Accordingly, a system including an efficient storage model for menu images is desired to address one or more of these and other disadvantages.

SUMMARY

Embodiments of the invention accelerate the loading and display of a menu of media files on consumer electronic devices having a low-power processor, limited memory and/or limited display capabilities. In an embodiment, the invention stores relevant image data for the menu in an optimized image data store such as a compound image file. The compound image file includes the relevant image data organized in a memory efficient manner. For example, the boundaries of each compound image file correspond to the sector size of the computer-readable medium storing the compound image file. In one embodiment, a device need only run a single seek-and-open operation to load a menu. Once the compound image file has been opened, the menu images may be read in a single operation provided there is sufficient buffer memory available. By reducing the number of file operations, the load and display times of a device are greatly improved.

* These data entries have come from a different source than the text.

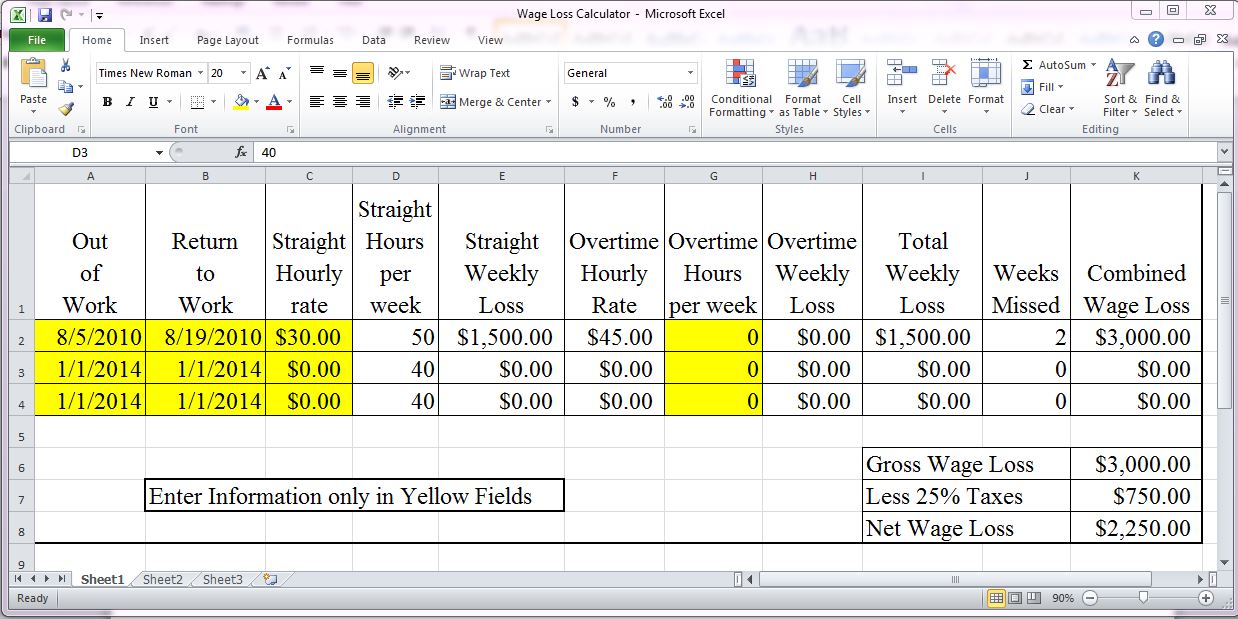1238x619 pixels.
Task: Open the File menu
Action: tap(36, 39)
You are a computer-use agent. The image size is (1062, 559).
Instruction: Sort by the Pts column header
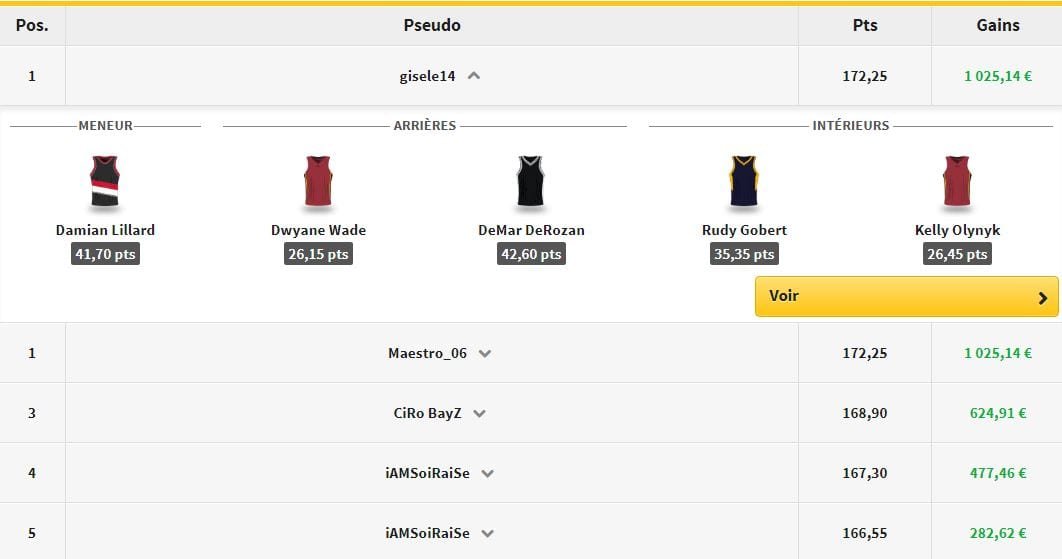click(864, 25)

Alternatively, aspects of the invention may comprise various other methods and apparatuses.

Other features will be in part apparent and in part pointed out hereinafter.

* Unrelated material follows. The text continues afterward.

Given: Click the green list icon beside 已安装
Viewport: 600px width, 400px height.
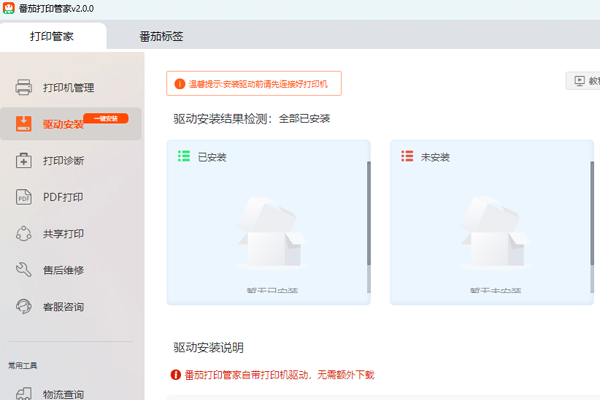Looking at the screenshot, I should (183, 156).
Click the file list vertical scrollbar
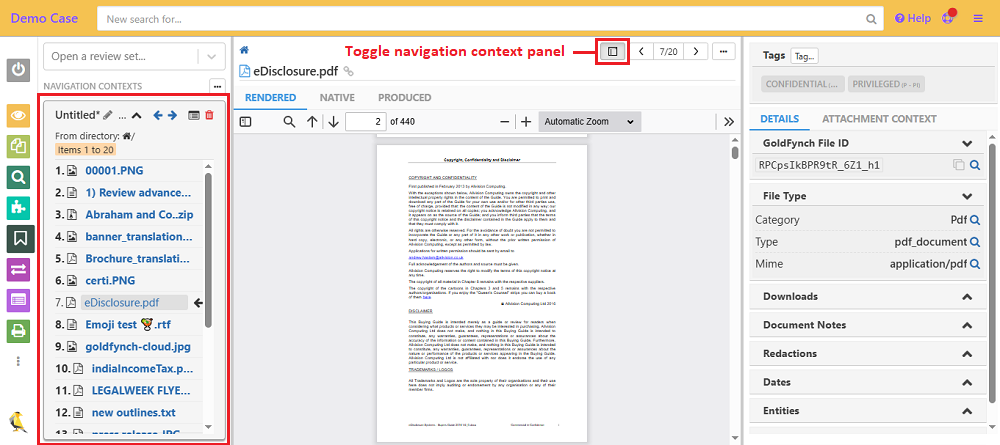This screenshot has height=445, width=1000. (208, 250)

BRIEF DESCRIPTION OF THE DRAWINGS

FIG. 1 is a block diagram illustrating an exemplary media environment in which the invention may be implemented.

FIG. 2 is an exemplary block diagram illustrating a relationship between menus and compound image files.

FIG. 3 is an exemplary flow chart illustrating operation of logic to create a compound image file.

FIG. 4 is an exemplary flow chart illustrating operation of logic to render a menu using a compound image file.

FIG. 5 is an exemplary block diagram illustrating a structure of a compound image file.

FIG. 6 is an exemplary block diagram illustrating a structure of a menu file.

FIG. 7A and FIG. 7B are exemplary flow charts illustrating the creation of a compound image file.

FIG. 8A and FIG. 8B are exemplary flow charts illustrating the display of a menu using a compound image file.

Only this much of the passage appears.